From Labour’s budget to the North East’s rail heritage and the need for a refreshed skills blueprint to meet green energy ambitions, Steven Hugill analyses some of the stories impacting the region’s news agenda.
Sir Keir Starmer has never been shy in nailing his footballing colours to Arsenal’s mast.
So he should, therefore, be more than familiar with the club’s historic Latin motto.
Victoria Concordia Crescit – victory grows out of harmony – was the watchword for years, a constant across various changing crests.
One wonders if it crossed his mind when Chancellor Rachel Reeves delivered her budget of no little division.
It should have done.
To govern, of course, is to cause electorate fragmentation.
It comes with the territory.
But with opinion polls showing an (inevitable) slide in public sentiment, backbencher Mike Amesbury suspended for an alleged street assault and Louise Haigh jerking starboard over P&O when all around Starmer’s cabinet pointed portside, the first real mini fissure of the
Labour administration has been exposed.
And the Chancellor’s budget has only crowbarred it wider.
As fiscal programmes go, it was, to put it mildly, brave.
Described as a safety blanket for an economy repeatedly torched by Conservative ministers and measures, the sight of chief firelighter
Liz Truss carping in its immediate aftermath worked to add some credibility.
But it was nevertheless a daring move for a party that has waited so long to regain power.
Attention spans these days rarely extend to the next episode of the latest Netflix drama, never mind a full term in political office.
And in a world where things have felt tough financially for a long time, delivering a budget that effectively told people to expect more of the same for a while yet, hardly screamed ‘vote winner’.
But here we are. And for Labour, what happens next is crucial, even at such an early juncture in its reign.
With public trust so delicate, it needs to see the seeds it has planted grow quickly.
Furthermore, the party mustn’t let itself become another iteration of the regime it has replaced.
After the shambles of recent years, the UK simply cannot afford any further splintering of priorities and personalities, nor any further division on directives and decisions.
Like the fans who had Arsenal’s harmony motto inked into their flesh years ago, Sir Keir must ensure concord remains a constant throughout the weeks and months ahead, to ensure the promises of yesterday are delivered in earnest tomorrow.
There were some bright spots for the region in the budget, not least confirmation of a previous Tory pledge to hand over £25 million to help remediate former Wearside shipyard land to create the 8000-job Crown Works Studios film and television hub.
Equally welcome was a commitment to pump cash into the country’s electric vehicle sector – an industry where our corner of the UK continues to make notable advances – and the North East Combined Authority’s eligibility for integrated funding settlements from 2026/2027, a move that paves the way for the north of the region’s historic devolution deal to sing even louder.
But there was also disappointment around the scrapping of plans to dual the A1 in Northumberland.
And there was no mention, either, of Hitachi’s train building factory in Newton Aycliffe, County Durham.

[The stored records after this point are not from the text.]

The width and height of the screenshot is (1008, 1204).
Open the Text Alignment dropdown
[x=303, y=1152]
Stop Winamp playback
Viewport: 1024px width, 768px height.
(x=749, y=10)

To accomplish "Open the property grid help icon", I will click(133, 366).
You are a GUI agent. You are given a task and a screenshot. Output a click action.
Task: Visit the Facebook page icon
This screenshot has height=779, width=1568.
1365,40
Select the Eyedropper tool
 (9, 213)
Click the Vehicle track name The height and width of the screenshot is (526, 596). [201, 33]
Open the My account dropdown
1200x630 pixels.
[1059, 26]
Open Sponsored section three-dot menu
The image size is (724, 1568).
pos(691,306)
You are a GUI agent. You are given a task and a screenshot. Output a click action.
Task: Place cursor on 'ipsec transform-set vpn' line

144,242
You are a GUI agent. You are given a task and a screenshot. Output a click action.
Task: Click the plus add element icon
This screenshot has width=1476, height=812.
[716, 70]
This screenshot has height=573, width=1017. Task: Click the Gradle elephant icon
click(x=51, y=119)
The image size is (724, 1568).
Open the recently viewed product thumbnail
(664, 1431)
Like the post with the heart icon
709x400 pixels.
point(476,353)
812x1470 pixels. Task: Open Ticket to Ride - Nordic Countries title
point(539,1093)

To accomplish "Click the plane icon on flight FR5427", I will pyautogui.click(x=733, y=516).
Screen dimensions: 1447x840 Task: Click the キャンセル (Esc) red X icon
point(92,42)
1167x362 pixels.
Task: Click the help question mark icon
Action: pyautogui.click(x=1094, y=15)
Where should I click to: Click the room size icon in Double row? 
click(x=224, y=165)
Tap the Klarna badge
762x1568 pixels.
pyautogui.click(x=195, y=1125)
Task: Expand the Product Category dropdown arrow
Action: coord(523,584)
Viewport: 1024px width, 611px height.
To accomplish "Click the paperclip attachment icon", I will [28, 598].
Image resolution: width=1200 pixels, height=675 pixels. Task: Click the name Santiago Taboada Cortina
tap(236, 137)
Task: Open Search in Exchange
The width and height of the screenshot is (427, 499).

When the £82 million plant opened in 2015, the site hummed with activity, with East Coast and Great Western rolling stock projects complemented by Scottish and East Midlands trains.
The company’s order book, though, has since slowed, the previous Government’s decision to hold off on triggering an extension of West Coast work a notable spoke in an increasingly complex larger wheel.
Labour spent the first half of 2024 telling all who would listen the problem was more than resolvable, and deputy prime minister Angela Rayner told the Commons in late October the party was “in close contact with Hitachi to secure a sustainablefuture for Newton Aycliffe”.
For the sake of the company, the hundreds of staff it employs and its sprawling supply chain, that contact must be translated into tangible change – and quickly.
To lose Hitachi would be a catastrophic blow to the region’s business sector.
But it would also be incredibly embarrassing to see a train builder, based just a stop or two from the genesis of global rail travel, shunted into the sidings.
Redcar’s former steelworks site has been a lot of things to a lot of people.
It’s now about to become something else.
With plans for a £4 billion Net Zero Teesside carbon capture, utilisation and storage plant recently rubberstamped by the Government, a landscape once home to red hot iron and white hot steel is about to join the green revolution.
Pledging to deliver 1000 jobs, the venture is one of huge promise.
But its potential will only be fully realised if action is taken now to ensure sufficient talent is in place to feed the development with the staff it needs.
For too long, a disconnect has existed between education and industry, where one feels like the other isn’t holding up its end of the bargain.
With this venture, we have a chance to categorically repair that fracture.
To make it – and future similar endeavours – a success, we need a training pipeline free of blockages and kinks, one where education providers and industry coalesce seamlessly, and where the Government plays its part with meaningful funding and support mechanisms.